Des plans procu dans ta région
Si l’initiative était déjà présente pour les élections européennes, l’annonce soudaine de législatives donne un nouveau souffle à la plateforme. « Dimanche soir, on a arrêté la plateforme à 20 heures. On pensait être en vacances et patatras… On a finalement décidé de réactiver le site dans la nuit », résume Dorian Dreuil. Depuis, la plateforme connaît une forte affluence. « On a reçu des connexions parfois deux fois supérieures aux dernières semaines et des centaines et centaines de messages sur les réseaux sociaux. On a ressenti à la fois l’envie de s’engager et de voter malgré les impératifs ».
Mais a-t-on réellement envie de faire confiance à un inconnu qui pourrait, par malveillance ou par choix politique, glisser le mauvais bulletin dans l’enveloppe ? Sur les réseaux sociaux, certains redoutent cette nouvelle forme de vote. « Faire une procuration c’est un chèque en blanc », craint un internaute sur X. « La procuration repose toujours sur la confiance, tranche Dorian Dreuil. Il y a toujours eu cet enjeu, que ça soit avec nos grands-parents ou avec nos amis ».
« L’intimité de chacun »
A l’inscription, l’opinion politique, elle, n’est pas demandée. « Nous, ce qui nous importe c’est que les gens aient accès à la démocratie. Le choix du vote, c’est de l’intimité de chacun ». Il est toutefois possible de rajouter une mention supplémentaire pour donner un indice sur le bord politique. « Ça été beaucoup utilisé pour dire "je suis à mobilité réduite", quelqu’un dans mon immeuble c’est mieux. D’autres disent "je ne veux surtout pas de ce parti-là". C’est une donnée qu’on prend en compte pour favoriser les matchs. »
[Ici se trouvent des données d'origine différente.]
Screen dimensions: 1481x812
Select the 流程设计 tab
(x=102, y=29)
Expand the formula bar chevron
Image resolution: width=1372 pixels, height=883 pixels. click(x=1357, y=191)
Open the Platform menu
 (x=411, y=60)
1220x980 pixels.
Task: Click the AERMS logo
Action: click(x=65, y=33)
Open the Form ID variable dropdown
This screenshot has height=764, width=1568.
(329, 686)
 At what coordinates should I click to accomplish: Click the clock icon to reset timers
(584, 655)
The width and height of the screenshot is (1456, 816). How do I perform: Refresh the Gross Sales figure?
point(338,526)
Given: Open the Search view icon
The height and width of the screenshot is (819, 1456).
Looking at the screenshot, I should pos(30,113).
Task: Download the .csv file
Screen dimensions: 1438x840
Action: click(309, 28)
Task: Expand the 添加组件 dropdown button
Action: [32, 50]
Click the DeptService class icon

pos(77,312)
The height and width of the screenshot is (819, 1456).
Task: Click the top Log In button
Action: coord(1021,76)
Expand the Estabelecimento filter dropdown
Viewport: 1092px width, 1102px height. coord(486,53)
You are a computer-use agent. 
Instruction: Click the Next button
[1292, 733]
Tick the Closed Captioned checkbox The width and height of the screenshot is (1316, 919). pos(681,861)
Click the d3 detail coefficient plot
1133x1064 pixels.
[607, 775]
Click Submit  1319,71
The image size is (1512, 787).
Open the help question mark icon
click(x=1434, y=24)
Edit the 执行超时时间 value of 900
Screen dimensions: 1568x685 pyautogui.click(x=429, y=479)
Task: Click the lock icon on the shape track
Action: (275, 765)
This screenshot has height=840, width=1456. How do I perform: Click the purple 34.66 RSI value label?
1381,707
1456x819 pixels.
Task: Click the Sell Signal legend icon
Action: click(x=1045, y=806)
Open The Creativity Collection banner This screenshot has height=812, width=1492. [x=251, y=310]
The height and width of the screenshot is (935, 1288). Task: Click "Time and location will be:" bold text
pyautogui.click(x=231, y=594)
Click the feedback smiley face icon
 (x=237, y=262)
Une fois la mise en relation établie en deux électeurs, les deux sont invités à échanger. En cas de doute, l’électeur qui donne sa procuration – ou celui qui la reçoit – peut se rétracter et recommencer la démarche. « Dans tous les cas, celui qui donne sa procuration a la main pour signer et aller la déposer au commissariat », souligne Dorian Dreuil qui rappelle la présence du site des partis politiques en cas de besoin.
En effet, de nombreux partis proposent également de mettre en relation des militants pour leur procuration. Chez la France Insoumise, par exemple, la plateforme Action populaire propose à ses militants de se porter volontaire pour prendre la procuration d’un tiers. Mais ici aussi la confiance reste le maître mot. « Je me demande ce qui empêche aux fachos de pipeauter les procurations des gauchistes », s’interroge un internaute sur X. Mais que la personne soit un proche, un autre militant ou un inconnu, l’idée même de la procuration reste la même. Tout ce qui se passe dans l’isoloir reste dans l’isoloir.